Fund companies and other institutional investors have been criticized for not bothering to vote or just going along with management's recommendations, said Burton Rothberg, assistant professor of accounting at Baruch College in New York.

"That's bad. It means companies won't be properly governed. If they can't be properly governed, all sorts of bad things happen. That's what did happen," Rothberg said.


Disclosure encourages fund companies and other institutional investors to pay close attention to how they vote.

"This is helpful to American businesses. They now have a large group of owners who are clearly spending time and effort thinking about how to vote on important corporate issues," Rothberg said.

Not everyone is gung-ho about disclosure, however.

Some large fund companies, such as the Vanguard Group, opposed it, pointing to a lack of interest by investors and administrative costs. Many, too, worried that they would come under pressure from unions or other interest groups once their votes became public.

Ronald Muhlenkamp, a portfolio manger with Muhlenkamp & Co. in Pennsylvania, opposes the regulation, saying his fund company doesn't want to be in a position some day of having to defend votes it made years earlier. From now on, Muhlenkamp said, his fund company will always vote with management.

"If we didn't believe the management is working in the shareholders' interest, we wouldn't own the stock," said Muhlenkamp, adding that his shareholders support the decision to vote with management.

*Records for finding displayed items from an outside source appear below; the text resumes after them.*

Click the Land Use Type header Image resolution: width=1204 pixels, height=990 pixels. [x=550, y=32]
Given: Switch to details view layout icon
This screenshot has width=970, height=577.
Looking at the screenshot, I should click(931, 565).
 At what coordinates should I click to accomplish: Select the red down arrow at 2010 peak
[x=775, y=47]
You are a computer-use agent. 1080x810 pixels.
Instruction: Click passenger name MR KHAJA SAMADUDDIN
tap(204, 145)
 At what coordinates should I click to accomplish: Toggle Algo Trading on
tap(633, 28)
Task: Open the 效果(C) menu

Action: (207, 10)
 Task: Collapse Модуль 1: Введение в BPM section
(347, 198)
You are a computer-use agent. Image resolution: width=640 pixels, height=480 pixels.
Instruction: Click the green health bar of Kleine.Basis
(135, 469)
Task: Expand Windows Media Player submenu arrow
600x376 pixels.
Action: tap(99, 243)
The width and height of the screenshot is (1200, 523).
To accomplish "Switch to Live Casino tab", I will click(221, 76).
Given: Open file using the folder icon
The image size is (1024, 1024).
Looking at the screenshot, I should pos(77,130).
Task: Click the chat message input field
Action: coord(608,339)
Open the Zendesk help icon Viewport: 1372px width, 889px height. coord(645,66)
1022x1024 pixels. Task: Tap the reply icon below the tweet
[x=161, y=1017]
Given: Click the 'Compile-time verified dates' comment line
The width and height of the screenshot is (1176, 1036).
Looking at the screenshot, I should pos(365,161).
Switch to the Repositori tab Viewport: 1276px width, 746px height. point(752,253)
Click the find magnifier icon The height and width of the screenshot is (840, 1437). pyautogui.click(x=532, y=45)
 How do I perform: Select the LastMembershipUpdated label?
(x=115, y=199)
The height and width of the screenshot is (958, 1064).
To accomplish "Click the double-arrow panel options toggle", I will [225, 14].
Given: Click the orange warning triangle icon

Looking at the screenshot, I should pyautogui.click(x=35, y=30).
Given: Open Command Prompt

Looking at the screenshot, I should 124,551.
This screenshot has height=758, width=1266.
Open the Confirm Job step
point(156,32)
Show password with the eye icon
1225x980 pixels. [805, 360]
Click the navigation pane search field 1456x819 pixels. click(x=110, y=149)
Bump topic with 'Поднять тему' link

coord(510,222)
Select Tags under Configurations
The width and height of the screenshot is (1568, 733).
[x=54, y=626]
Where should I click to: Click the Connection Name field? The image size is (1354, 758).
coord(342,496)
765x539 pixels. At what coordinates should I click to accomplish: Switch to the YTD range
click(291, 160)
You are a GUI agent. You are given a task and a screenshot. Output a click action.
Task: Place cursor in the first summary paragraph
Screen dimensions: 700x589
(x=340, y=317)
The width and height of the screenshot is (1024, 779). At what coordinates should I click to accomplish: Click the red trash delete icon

"Shareholders want us to spend our time making them money, researching investments," Muhlenkamp said.

But Gustitus, with Institutional Shareholder Services, said the SEC is likely to find such a policy unacceptable. Fund companies should be voting in the interest of shareholders and that means sometimes going against management, she said.

Fund companies often have a proxy committee that develops a policy on how funds will vote on issues, although fund managers have leeway to cast ballots the way they think best. Sometimes fund companies hire outsiders to advise on proxy matters or handle voting on routine issues.

Rothberg recently studied the proxy guidelines of the top 10 fund companies, including T. Rowe Price Associates of Baltimore. He found that funds favored giving management wide leeway in the day-to-day running of the company. Funds also tended to side with management when it came to social or ethical issues raised by activists.

But funds largely opposed anti-takeover measures that were more about protecting executives' jobs than getting the best price for shareholders. Many funds also opposed the repricing of stock options, which essentially rewards executives even though the company's stock price falls.

Experts say they don't expect many small investors to base their investment decisions on how a fund votes. Fees, long-term performance and other factors are more important, they said. But investors who want to delve into funds' voting records should start by reading voting policies, then see how their fund votes, said Christopher Traulsen, a senior analyst with Morningstar Inc.


"There may be good reasons to vote with management on proxies, but if they always vote with management, that tells you something is amiss," Traulsen said. "That tells you they are not looking at their proxy votes very critically."